By Chris Day and Nick Woodruff
STILLWATER, Okla. —
Stillwater residents spoke loudly and clearly Tuesday, Common Sense First for Stillwater spokesman Hal Ellis said.
“I think this sends a message to the City Hall group and Chamber group that residents want them to take a good look at infrastructure — basic water, sewer and roads,” Ellis said minutes after voters soundly rejected all three “Our Stillwater” propositions.
Stillwater Mayor John Bartley called the election a learning experience, but not an end to attempts to make Stillwater a better place to live and work.
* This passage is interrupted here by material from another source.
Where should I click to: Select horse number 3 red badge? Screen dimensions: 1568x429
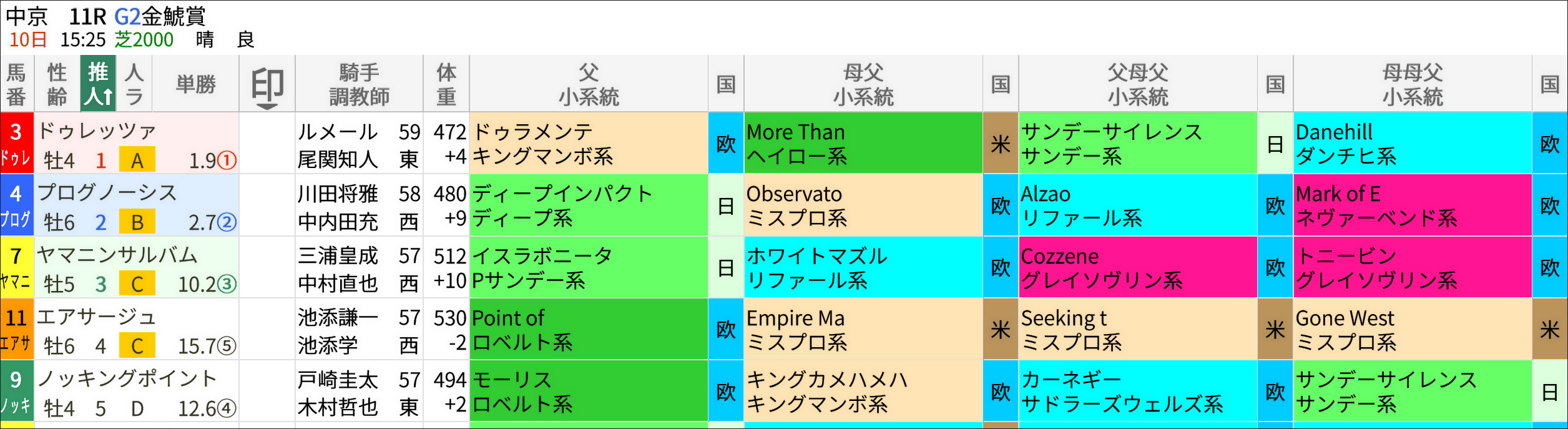tap(17, 143)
Nearly 5,950 Stillwater residents voted. Voters rejected the propositions by at least 70 percent.
Proposition 1 lost by 80.7 percent. Proposition 2 fell by 74.5 percent and Proposition 3 tumbled by 70.5 percent, according to complete, but unofficial results released by the Payne County Election Board. The election results will be certified Friday.
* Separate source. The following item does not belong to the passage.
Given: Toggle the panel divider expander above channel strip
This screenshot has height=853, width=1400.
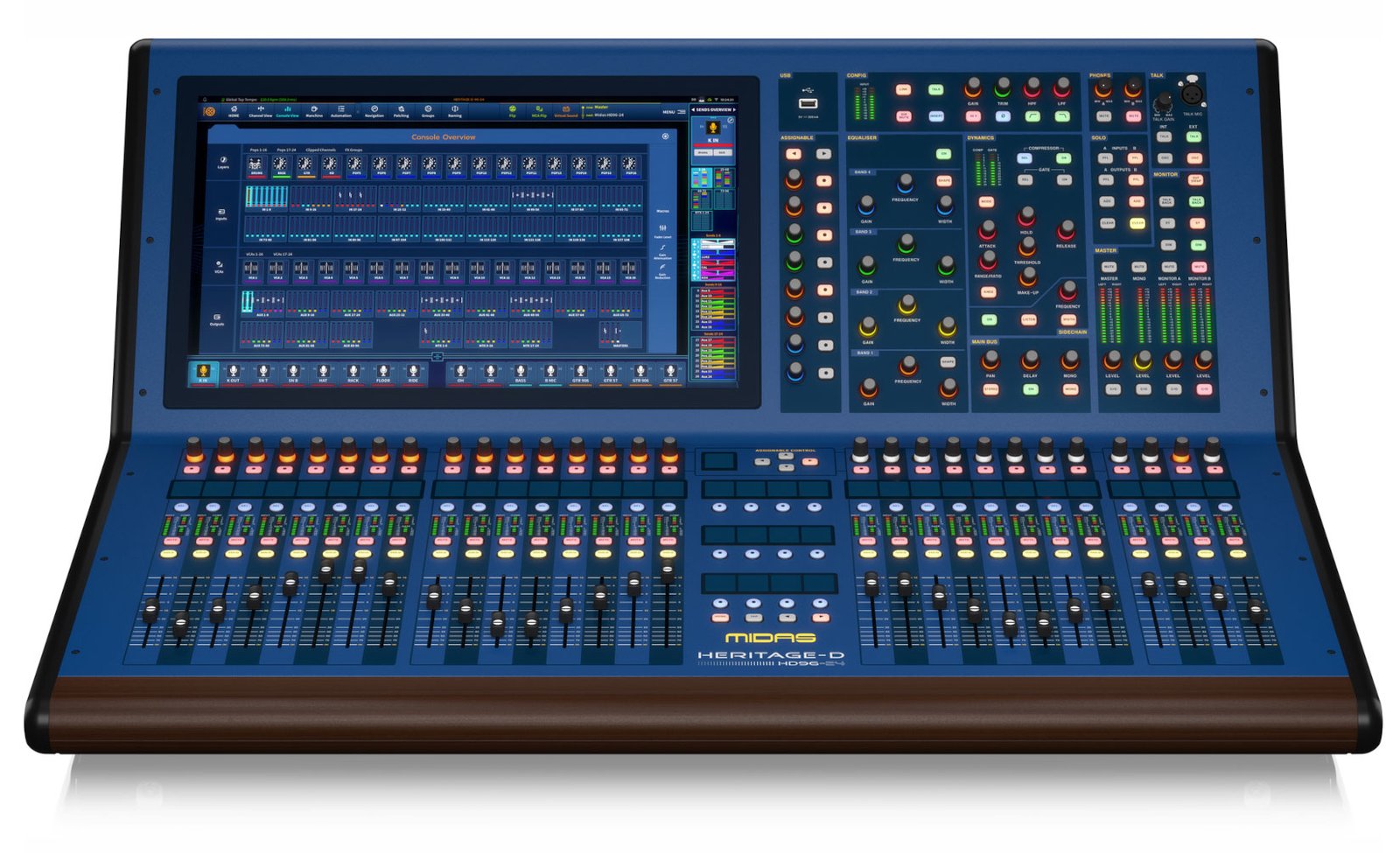Looking at the screenshot, I should 438,357.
“We are very happy that so many got out and voted,” Ellis said.
Stillwater city and Chamber of Commerce officials worked together on the “Our Stillwater” proposals. The city rolled out its capital improvement plan in mid-July. The city put the propositions on the ballot in August.
Bartley, Chamber of Commerce President/CEO Lisa Navrkal and Oklahoma State University President Burns Hargis campaigned for the Our Stillwater propositions.
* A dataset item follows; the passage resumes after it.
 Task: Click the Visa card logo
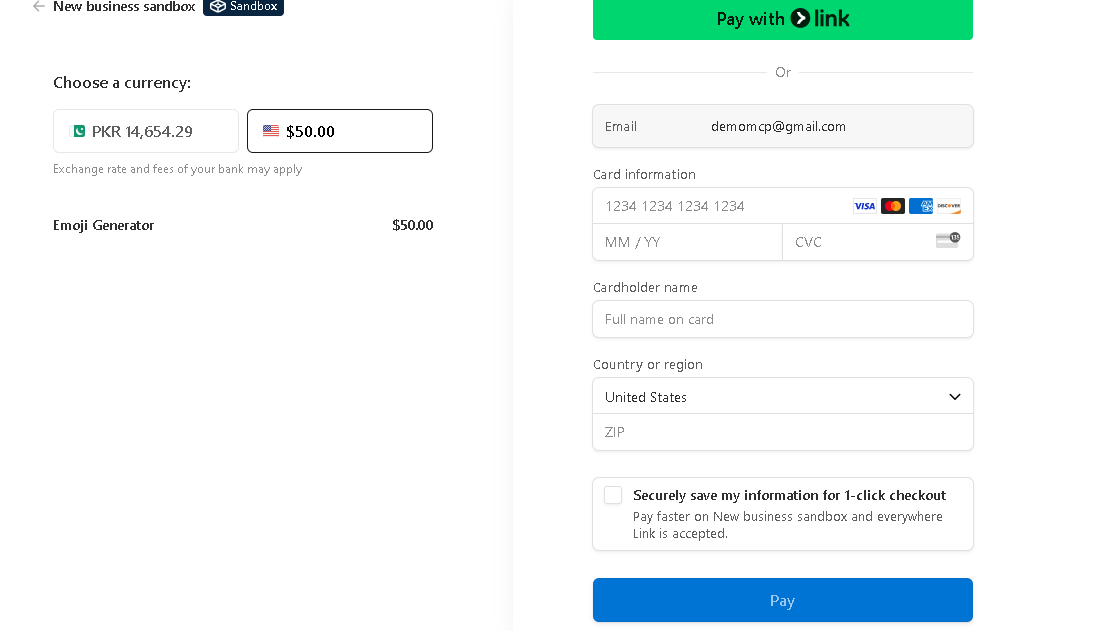(x=864, y=206)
Proposition 1 was a $20 million, 20-year bond issue to finance construction of a youth sports complex on city-owned land near Sangre and Richmond roads, and build an amphitheater and boardwalk at Boomer Lake Park.
Proposition 2 was a $7.5 million, 10-year bond issue to build and equip a fire station on Western Avenue, add 25 patrol vehicles for the Stillwater Police Department and upgrade the city’s emergency communications system.
Those propositions would have increased property taxes on a home with an assessed value of $150,000 by approximately $135 a year. The homeowner would be paying $1,769 a year, which is $1 less than the state average.
Proposition 3 would have raised the city’s sales tax to 9.313 percent with 1 percent permanently dedicated to improving roads, bridges and other transportation-related projects.
Tuesday’s election results knocked “Our Stillwater” proponents down, but they vowed to get up and continue their efforts.
Bartley said he is thankful for the voter turnout and the residents making their voices heard.
“It doesn’t mean we quit,” Bartley said. “It means we keep fighting a good fight. Stillwater is a very successful place and will always be a successful place.”
He said one thing is certain when looking at the results — “the people” have spoken. The city gave the residents ideas and the ideas were not what the residents wanted, he said.
Navrkal also said it was obvious the people let the city of Stillwater know what they wanted, and all they can do is continue to try and make Stillwater better.
“The people have spoken,” Navrkal said. “All we can do is look at the propositions, regroup and come back and try again.”